EXERCISE MATERIAL:
• • •
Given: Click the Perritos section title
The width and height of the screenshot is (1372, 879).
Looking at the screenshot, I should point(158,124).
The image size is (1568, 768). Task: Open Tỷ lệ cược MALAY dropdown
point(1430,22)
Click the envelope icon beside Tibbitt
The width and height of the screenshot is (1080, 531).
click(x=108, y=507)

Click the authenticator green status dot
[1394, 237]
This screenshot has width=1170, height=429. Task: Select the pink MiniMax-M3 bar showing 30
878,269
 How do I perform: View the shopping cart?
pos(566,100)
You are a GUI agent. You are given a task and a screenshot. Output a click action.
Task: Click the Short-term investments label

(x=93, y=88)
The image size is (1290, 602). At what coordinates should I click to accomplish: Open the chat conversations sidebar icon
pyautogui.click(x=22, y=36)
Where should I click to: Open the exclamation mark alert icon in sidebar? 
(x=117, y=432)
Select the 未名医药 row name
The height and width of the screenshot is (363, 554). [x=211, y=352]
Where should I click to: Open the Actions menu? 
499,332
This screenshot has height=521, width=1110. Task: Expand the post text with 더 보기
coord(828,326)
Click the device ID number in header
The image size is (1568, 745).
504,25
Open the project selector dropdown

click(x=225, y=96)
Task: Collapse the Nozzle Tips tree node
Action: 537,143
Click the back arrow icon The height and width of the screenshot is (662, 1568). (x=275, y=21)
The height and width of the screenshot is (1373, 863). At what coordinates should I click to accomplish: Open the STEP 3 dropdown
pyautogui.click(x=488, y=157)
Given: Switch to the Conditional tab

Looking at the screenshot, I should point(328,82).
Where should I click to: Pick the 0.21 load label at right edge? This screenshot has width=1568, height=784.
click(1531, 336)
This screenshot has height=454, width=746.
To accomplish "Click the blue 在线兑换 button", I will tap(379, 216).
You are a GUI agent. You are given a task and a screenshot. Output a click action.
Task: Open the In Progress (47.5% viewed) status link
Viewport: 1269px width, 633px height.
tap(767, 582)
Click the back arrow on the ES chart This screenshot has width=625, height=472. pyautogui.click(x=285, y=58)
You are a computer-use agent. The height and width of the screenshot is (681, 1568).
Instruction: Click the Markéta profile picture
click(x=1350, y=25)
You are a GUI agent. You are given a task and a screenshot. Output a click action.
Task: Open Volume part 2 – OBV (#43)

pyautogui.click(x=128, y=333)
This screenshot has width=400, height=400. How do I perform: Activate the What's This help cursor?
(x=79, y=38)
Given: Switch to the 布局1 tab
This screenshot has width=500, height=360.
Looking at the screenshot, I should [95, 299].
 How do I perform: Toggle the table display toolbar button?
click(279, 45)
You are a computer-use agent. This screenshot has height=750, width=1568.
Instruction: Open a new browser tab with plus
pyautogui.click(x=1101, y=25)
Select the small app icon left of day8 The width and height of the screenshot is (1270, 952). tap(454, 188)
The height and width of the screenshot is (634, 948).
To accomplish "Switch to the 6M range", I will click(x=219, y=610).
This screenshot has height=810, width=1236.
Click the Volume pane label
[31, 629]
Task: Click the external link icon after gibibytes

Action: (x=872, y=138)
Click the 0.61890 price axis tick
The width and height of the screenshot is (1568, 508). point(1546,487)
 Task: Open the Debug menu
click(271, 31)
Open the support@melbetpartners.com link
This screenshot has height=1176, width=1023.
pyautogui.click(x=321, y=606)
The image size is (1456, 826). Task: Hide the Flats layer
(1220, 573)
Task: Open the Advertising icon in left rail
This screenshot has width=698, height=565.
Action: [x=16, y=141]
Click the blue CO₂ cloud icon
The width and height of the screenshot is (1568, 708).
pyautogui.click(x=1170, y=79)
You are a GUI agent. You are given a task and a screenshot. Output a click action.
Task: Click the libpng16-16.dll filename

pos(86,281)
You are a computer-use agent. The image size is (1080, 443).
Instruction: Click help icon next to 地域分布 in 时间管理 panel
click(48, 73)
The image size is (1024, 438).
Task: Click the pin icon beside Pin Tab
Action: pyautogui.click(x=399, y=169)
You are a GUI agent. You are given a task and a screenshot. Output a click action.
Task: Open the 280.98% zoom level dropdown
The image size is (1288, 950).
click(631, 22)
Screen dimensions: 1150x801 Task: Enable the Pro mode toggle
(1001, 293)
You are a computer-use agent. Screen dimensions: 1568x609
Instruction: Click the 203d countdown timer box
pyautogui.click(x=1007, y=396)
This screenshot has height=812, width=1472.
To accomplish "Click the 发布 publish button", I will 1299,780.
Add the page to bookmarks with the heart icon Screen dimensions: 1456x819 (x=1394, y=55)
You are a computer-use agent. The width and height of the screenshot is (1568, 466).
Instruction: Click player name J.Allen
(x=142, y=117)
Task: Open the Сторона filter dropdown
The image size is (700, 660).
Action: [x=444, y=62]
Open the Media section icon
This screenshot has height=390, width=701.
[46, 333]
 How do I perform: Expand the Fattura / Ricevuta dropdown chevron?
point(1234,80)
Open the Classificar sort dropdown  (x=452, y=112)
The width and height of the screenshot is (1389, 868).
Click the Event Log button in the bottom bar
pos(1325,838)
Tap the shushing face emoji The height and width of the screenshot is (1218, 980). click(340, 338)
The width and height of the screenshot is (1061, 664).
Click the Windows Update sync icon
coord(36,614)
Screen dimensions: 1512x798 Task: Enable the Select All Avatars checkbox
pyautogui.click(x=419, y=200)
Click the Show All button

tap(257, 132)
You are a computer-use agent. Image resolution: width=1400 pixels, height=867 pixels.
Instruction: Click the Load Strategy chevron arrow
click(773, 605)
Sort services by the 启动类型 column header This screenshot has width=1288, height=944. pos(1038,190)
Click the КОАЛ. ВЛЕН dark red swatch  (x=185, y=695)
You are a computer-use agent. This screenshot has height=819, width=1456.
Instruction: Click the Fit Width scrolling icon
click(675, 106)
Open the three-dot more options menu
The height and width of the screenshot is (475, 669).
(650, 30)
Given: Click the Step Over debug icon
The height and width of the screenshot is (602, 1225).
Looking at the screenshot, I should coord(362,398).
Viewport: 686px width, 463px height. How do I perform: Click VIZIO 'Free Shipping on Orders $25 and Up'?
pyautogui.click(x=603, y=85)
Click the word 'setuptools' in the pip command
• • •
WHAT THE TASK REQUIRES: Print all of the rows above again, character for character, from the first to the last.

SOLUTION FOR THIS PROBLEM:
Given: Click the Perritos section title
The width and height of the screenshot is (1372, 879).
Looking at the screenshot, I should point(158,124).
The image size is (1568, 768). Task: Open Tỷ lệ cược MALAY dropdown
point(1430,22)
Click the envelope icon beside Tibbitt
The width and height of the screenshot is (1080, 531).
click(x=108, y=507)

Click the authenticator green status dot
[1394, 237]
This screenshot has width=1170, height=429. Task: Select the pink MiniMax-M3 bar showing 30
878,269
 How do I perform: View the shopping cart?
pos(566,100)
You are a GUI agent. You are given a task and a screenshot. Output a click action.
Task: Click the Short-term investments label

(x=93, y=88)
The image size is (1290, 602). At what coordinates should I click to accomplish: Open the chat conversations sidebar icon
pyautogui.click(x=22, y=36)
Where should I click to: Open the exclamation mark alert icon in sidebar? 
(x=117, y=432)
Select the 未名医药 row name
The height and width of the screenshot is (363, 554). [x=211, y=352]
Where should I click to: Open the Actions menu? 
499,332
This screenshot has height=521, width=1110. Task: Expand the post text with 더 보기
coord(828,326)
Click the device ID number in header
The image size is (1568, 745).
504,25
Open the project selector dropdown

click(x=225, y=96)
Task: Collapse the Nozzle Tips tree node
Action: 537,143
Click the back arrow icon The height and width of the screenshot is (662, 1568). (x=275, y=21)
The height and width of the screenshot is (1373, 863). At what coordinates should I click to accomplish: Open the STEP 3 dropdown
pyautogui.click(x=488, y=157)
Given: Switch to the Conditional tab

Looking at the screenshot, I should point(328,82).
Where should I click to: Pick the 0.21 load label at right edge? This screenshot has width=1568, height=784.
click(1531, 336)
This screenshot has height=454, width=746.
To accomplish "Click the blue 在线兑换 button", I will tap(379, 216).
You are a GUI agent. You are given a task and a screenshot. Output a click action.
Task: Open the In Progress (47.5% viewed) status link
Viewport: 1269px width, 633px height.
tap(767, 582)
Click the back arrow on the ES chart This screenshot has width=625, height=472. pyautogui.click(x=285, y=58)
You are a computer-use agent. The height and width of the screenshot is (681, 1568).
Instruction: Click the Markéta profile picture
click(x=1350, y=25)
You are a GUI agent. You are given a task and a screenshot. Output a click action.
Task: Open Volume part 2 – OBV (#43)

pyautogui.click(x=128, y=333)
This screenshot has width=400, height=400. How do I perform: Activate the What's This help cursor?
(x=79, y=38)
Given: Switch to the 布局1 tab
This screenshot has width=500, height=360.
Looking at the screenshot, I should [95, 299].
 How do I perform: Toggle the table display toolbar button?
click(279, 45)
You are a computer-use agent. This screenshot has height=750, width=1568.
Instruction: Open a new browser tab with plus
pyautogui.click(x=1101, y=25)
Select the small app icon left of day8 The width and height of the screenshot is (1270, 952). tap(454, 188)
The height and width of the screenshot is (634, 948).
To accomplish "Switch to the 6M range", I will click(x=219, y=610).
This screenshot has height=810, width=1236.
Click the Volume pane label
[31, 629]
Task: Click the external link icon after gibibytes

Action: (x=872, y=138)
Click the 0.61890 price axis tick
The width and height of the screenshot is (1568, 508). point(1546,487)
 Task: Open the Debug menu
click(271, 31)
Open the support@melbetpartners.com link
This screenshot has height=1176, width=1023.
pyautogui.click(x=321, y=606)
The image size is (1456, 826). Task: Hide the Flats layer
(1220, 573)
Task: Open the Advertising icon in left rail
This screenshot has width=698, height=565.
Action: [x=16, y=141]
Click the blue CO₂ cloud icon
The width and height of the screenshot is (1568, 708).
pyautogui.click(x=1170, y=79)
You are a GUI agent. You are given a task and a screenshot. Output a click action.
Task: Click the libpng16-16.dll filename

pos(86,281)
You are a computer-use agent. The image size is (1080, 443).
Instruction: Click help icon next to 地域分布 in 时间管理 panel
click(48, 73)
The image size is (1024, 438).
Task: Click the pin icon beside Pin Tab
Action: pyautogui.click(x=399, y=169)
You are a GUI agent. You are given a task and a screenshot. Output a click action.
Task: Open the 280.98% zoom level dropdown
The image size is (1288, 950).
click(631, 22)
Screen dimensions: 1150x801 Task: Enable the Pro mode toggle
(1001, 293)
You are a computer-use agent. Screen dimensions: 1568x609
Instruction: Click the 203d countdown timer box
pyautogui.click(x=1007, y=396)
This screenshot has height=812, width=1472.
To accomplish "Click the 发布 publish button", I will 1299,780.
Add the page to bookmarks with the heart icon Screen dimensions: 1456x819 (x=1394, y=55)
You are a computer-use agent. The width and height of the screenshot is (1568, 466).
Instruction: Click player name J.Allen
(x=142, y=117)
Task: Open the Сторона filter dropdown
The image size is (700, 660).
Action: [x=444, y=62]
Open the Media section icon
This screenshot has height=390, width=701.
[46, 333]
 How do I perform: Expand the Fattura / Ricevuta dropdown chevron?
point(1234,80)
Open the Classificar sort dropdown  (x=452, y=112)
The width and height of the screenshot is (1389, 868).
Click the Event Log button in the bottom bar
pos(1325,838)
Tap the shushing face emoji The height and width of the screenshot is (1218, 980). click(340, 338)
The width and height of the screenshot is (1061, 664).
Click the Windows Update sync icon
coord(36,614)
Screen dimensions: 1512x798 Task: Enable the Select All Avatars checkbox
pyautogui.click(x=419, y=200)
Click the Show All button

tap(257, 132)
You are a computer-use agent. Image resolution: width=1400 pixels, height=867 pixels.
Instruction: Click the Load Strategy chevron arrow
click(773, 605)
Sort services by the 启动类型 column header This screenshot has width=1288, height=944. pos(1038,190)
Click the КОАЛ. ВЛЕН dark red swatch  (x=185, y=695)
You are a computer-use agent. This screenshot has height=819, width=1456.
Instruction: Click the Fit Width scrolling icon
click(675, 106)
Open the three-dot more options menu
The height and width of the screenshot is (475, 669).
(650, 30)
Given: Click the Step Over debug icon
The height and width of the screenshot is (602, 1225).
Looking at the screenshot, I should coord(362,398).
Viewport: 686px width, 463px height. How do I perform: Click VIZIO 'Free Shipping on Orders $25 and Up'?
pyautogui.click(x=603, y=85)
Click the word 'setuptools' in the pip command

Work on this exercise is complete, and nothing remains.